Sunday 22 March 2009

Super use of superlatives

With tomorrow's release of Pet Shop Boys' new album Yes and all the hoopla surrounding it (outstanding contribution Brit award, all those "return to form" articles), I got to thinking about the use of superlatives and what it actually means.

One of the ways we will always categorise things will be through ranking. This is biggest, smallest, longest, shortest, smelliest, rudest, etc. In music it's no different. From the genre specific - the bassiest, synthiest, poppiest, etc. - to the commercial - "best selling album of all time" - it seems that superlatives are one of the only very few ways we have to talk about music.

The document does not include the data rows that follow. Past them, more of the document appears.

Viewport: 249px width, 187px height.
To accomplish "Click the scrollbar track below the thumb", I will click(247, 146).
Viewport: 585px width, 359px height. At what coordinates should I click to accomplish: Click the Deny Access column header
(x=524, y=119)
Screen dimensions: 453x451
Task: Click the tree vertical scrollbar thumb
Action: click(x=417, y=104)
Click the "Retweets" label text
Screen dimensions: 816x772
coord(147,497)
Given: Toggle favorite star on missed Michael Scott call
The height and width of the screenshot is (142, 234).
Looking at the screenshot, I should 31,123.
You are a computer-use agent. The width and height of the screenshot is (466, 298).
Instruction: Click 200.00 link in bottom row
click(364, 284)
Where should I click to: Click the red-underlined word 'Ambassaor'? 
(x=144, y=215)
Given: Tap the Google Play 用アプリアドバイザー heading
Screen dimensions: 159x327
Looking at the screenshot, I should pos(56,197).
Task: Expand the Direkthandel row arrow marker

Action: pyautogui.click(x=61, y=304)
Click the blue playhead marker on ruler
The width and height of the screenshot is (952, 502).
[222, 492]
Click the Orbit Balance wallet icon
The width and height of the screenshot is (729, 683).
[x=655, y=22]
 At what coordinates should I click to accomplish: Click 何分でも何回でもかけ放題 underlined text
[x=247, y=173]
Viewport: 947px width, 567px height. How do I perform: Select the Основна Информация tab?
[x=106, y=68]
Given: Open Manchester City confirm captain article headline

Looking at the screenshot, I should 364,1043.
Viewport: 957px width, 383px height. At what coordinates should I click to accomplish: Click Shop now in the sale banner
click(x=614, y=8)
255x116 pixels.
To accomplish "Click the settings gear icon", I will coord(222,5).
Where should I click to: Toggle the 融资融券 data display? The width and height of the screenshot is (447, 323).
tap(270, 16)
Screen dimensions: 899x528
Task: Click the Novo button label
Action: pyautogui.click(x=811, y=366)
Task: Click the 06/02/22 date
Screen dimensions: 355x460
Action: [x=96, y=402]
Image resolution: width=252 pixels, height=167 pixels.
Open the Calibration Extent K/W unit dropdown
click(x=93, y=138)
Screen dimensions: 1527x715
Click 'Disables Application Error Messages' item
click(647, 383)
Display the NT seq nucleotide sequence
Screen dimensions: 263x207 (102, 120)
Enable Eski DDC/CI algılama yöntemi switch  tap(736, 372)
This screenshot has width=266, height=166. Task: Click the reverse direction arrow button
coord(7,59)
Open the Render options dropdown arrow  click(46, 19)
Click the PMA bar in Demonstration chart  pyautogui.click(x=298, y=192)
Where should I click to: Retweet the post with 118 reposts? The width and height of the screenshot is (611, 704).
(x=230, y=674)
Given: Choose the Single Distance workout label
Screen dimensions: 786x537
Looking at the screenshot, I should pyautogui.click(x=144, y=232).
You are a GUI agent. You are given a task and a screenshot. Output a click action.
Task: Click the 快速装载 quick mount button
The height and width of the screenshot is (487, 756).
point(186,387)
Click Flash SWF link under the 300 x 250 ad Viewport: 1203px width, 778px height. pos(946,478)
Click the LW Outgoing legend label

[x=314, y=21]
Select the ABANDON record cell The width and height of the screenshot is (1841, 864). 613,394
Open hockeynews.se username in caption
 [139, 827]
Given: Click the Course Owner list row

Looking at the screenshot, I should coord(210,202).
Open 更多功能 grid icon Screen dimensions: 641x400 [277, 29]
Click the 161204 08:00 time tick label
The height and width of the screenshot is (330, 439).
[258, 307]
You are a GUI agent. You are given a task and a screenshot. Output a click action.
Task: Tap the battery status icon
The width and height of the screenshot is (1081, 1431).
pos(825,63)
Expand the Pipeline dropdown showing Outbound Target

What does this have to do with the new Pet Shop Boys album? As acts get to be of a certain age, every album they release will always be compared with their previous tour de force. For Pet Shop Boys, that example of artistic excellence is - in most people's books - 1993's Very. So every subsequent release has been using this album as the 10 at the top of the yardstick.

Music tastes may change, artists may age and release operas, musicals, novels or books of poetry that affect their lives and outlook on that life, but as music is a recorded snap shot of time, it all comes down how well the next release matches up to the previous best. Thus the circumstances in 1992 and 1993 surrounding the release of Very are very different from those surrounding Yes.

Does this bear any credence on the music itself? Probably not. Very is stripped of the surrounding music scene of 1993 and made to live on its own in the canon of Pet Shop Boys material. The remixes for the album's songs bear testament to the musical movement of the time however.

Likewise, Yes, bears all the hallmarks of pop music in 2008, with production and co-writing credits for the Xenomania production team, who also worked on the Pet Shop Boys-penned Girls Aloud single "The Loving Kind". Will Yes, in years to come feature as a window out on to the pop landscape of 2008, or echo the economic decline we are all feeling, or will it be held up as 7 or 8 on the yard stick of Pet Shop Boys releases, where the Holy Grail of Very's 10 remained just out of reach?

My guessing in the latter.

For the record, having listened to Yes a few times, I'd give it at around 7.5. That's below Fundamental but above Release, and not even in worrying distance of Very's 10.